La seconde façon dont N. caninum contrôle le développement tumoral passe par la stimulation d’une réponse immunitaire cellulaire. Après traitement, une forte réponse du système immunitaire des souris a été détectée au sein de la tumeur. Cette réaction se caractérise non seulement par des niveaux élevés de molécules inflammatoires, mais aussi par le recrutement de cellules immunitaires spécialisées dans la destruction des cellules cancéreuses, qu’elles soient infectées par N. caninum ou non. Ces cellules sont les lymphocytes T cytotoxiques et les cellules Natural Killer (NK), dont la particularité est de produire des protéines qui dégradent les membranes cellulaires, entraînant leur destruction, et donc celles des cellules.
Enfin, N. caninum affecte le développement de la tumeur via la reprogrammation du micro-environnement tumoral. Les tumeurs persistent dans l’organisme parce qu’elles sont notamment capables « d’endormir » le système immunitaire en leur sein, en formant un micro-environnement dit immunosuppressif, qui favorise leur développement.
Dans ce micro-environnement particulier, plusieurs facteurs de mauvais pronostic s’expriment. C’est le cas par exemple du facteur de croissance VEGF (Vascular Endothelial Growth Factor), une protéine impliquée dans la création de nouveaux vaisseaux sanguins (lesquels apportent des nutriments à la tumeur), ou de PD-L1 (Programmed Death-Ligand 1), une protéine qui empêche la mort des cellules qui l’expriment fortement.
Or, après traitement par N. caninum, ces deux molécules sont produites à des niveaux plus faibles au sein de la tumeur. Cette diminution de concentration permet de reprogrammer le micro-environnement tumoral afin qu’il participe à l’élimination des cellules cancéreuses.

-=-=-=-=-

D'après l'extrait sur N. caninum et les tumeurs, quelles cellules immunitaires sont recrutées pour détruire les cellules cancéreuses ?

> Données fournies
-=-=-=-=-

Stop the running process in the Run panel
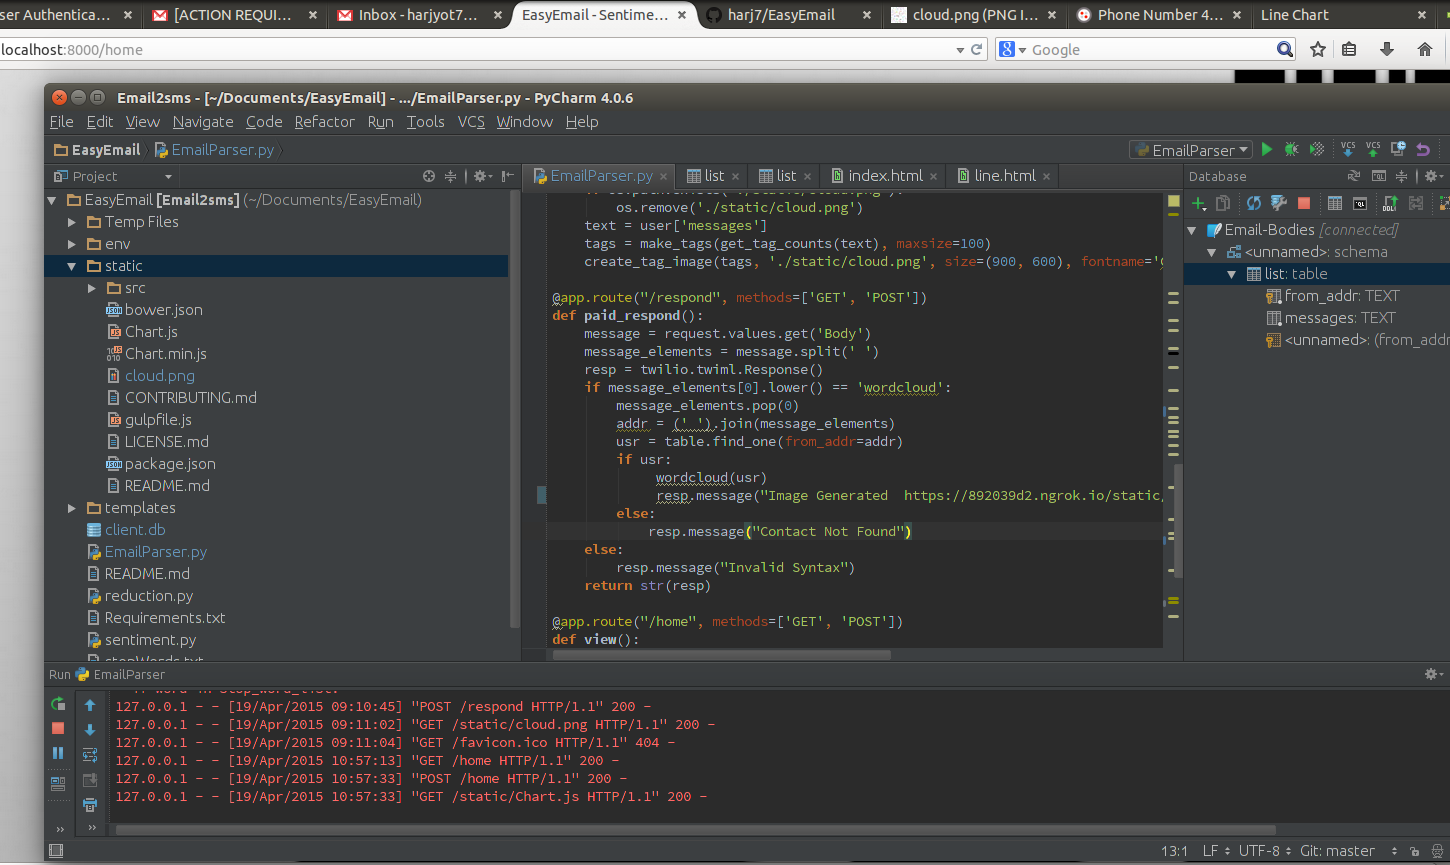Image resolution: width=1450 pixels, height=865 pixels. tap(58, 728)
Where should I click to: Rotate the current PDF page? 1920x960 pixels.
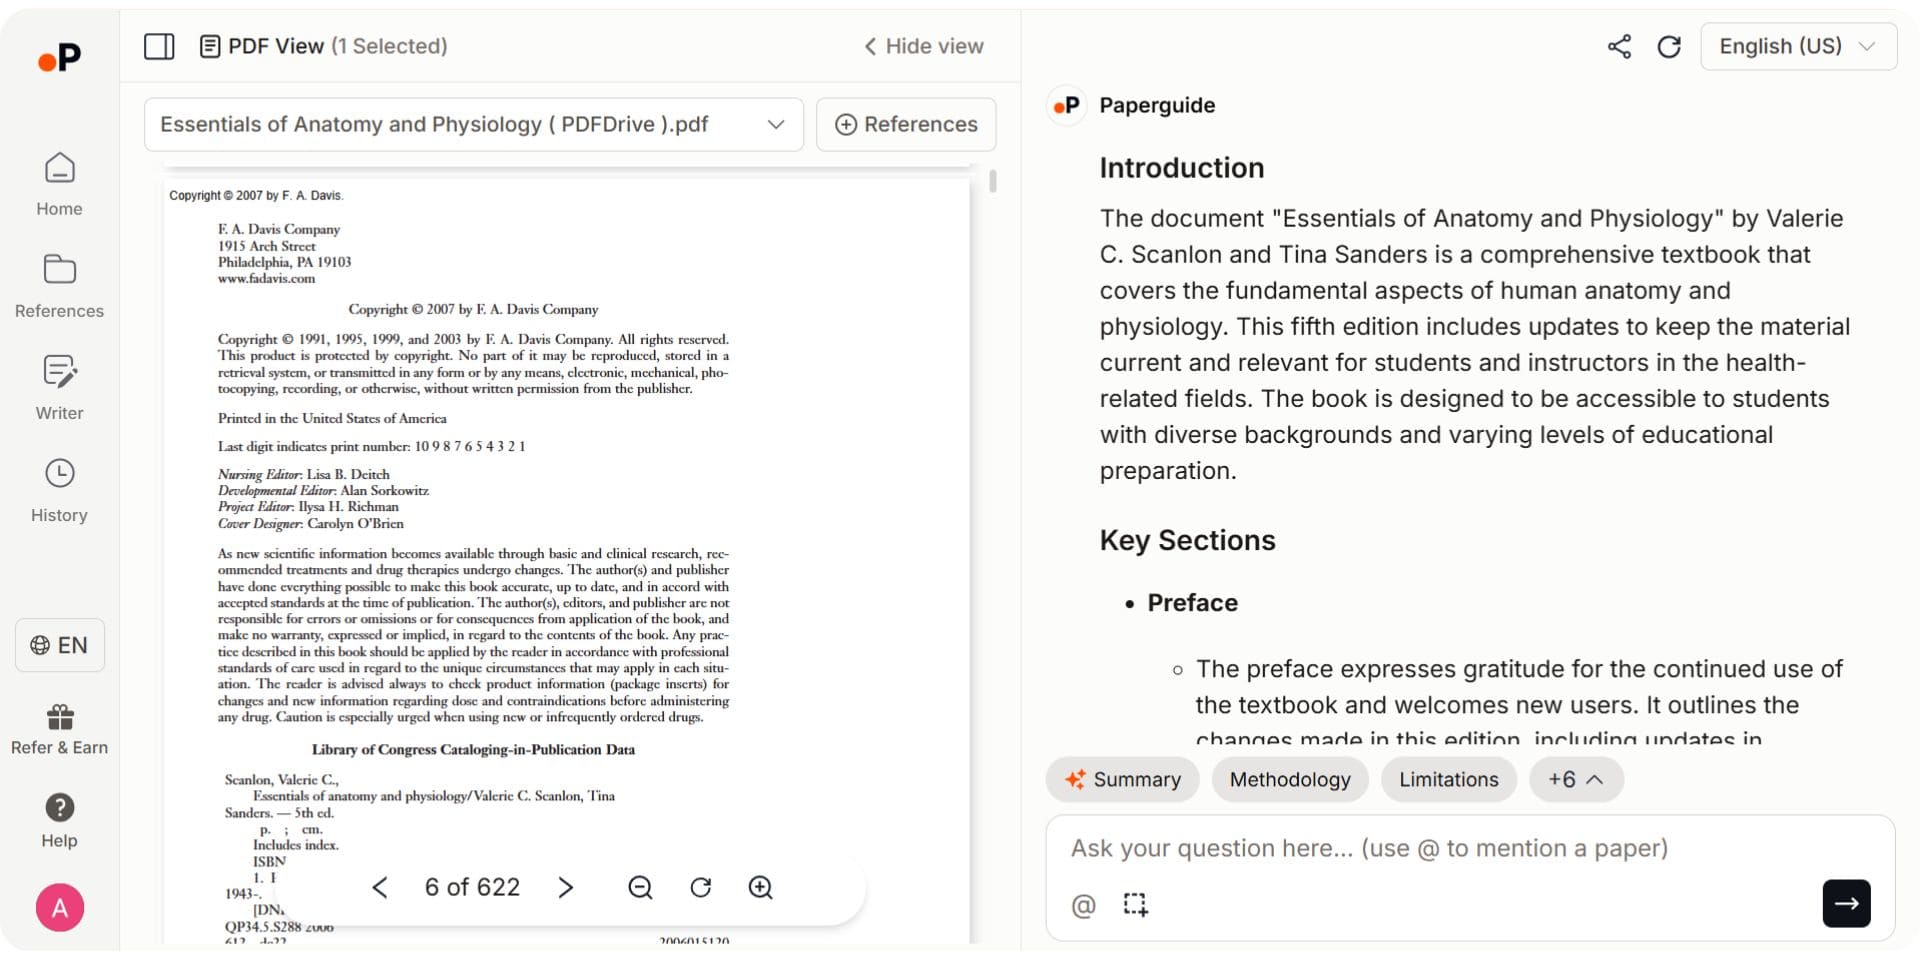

-=-=-=-=-

> Résultat attendu
Les lymphocytes T cytotoxiques et les cellules Natural Killer (NK).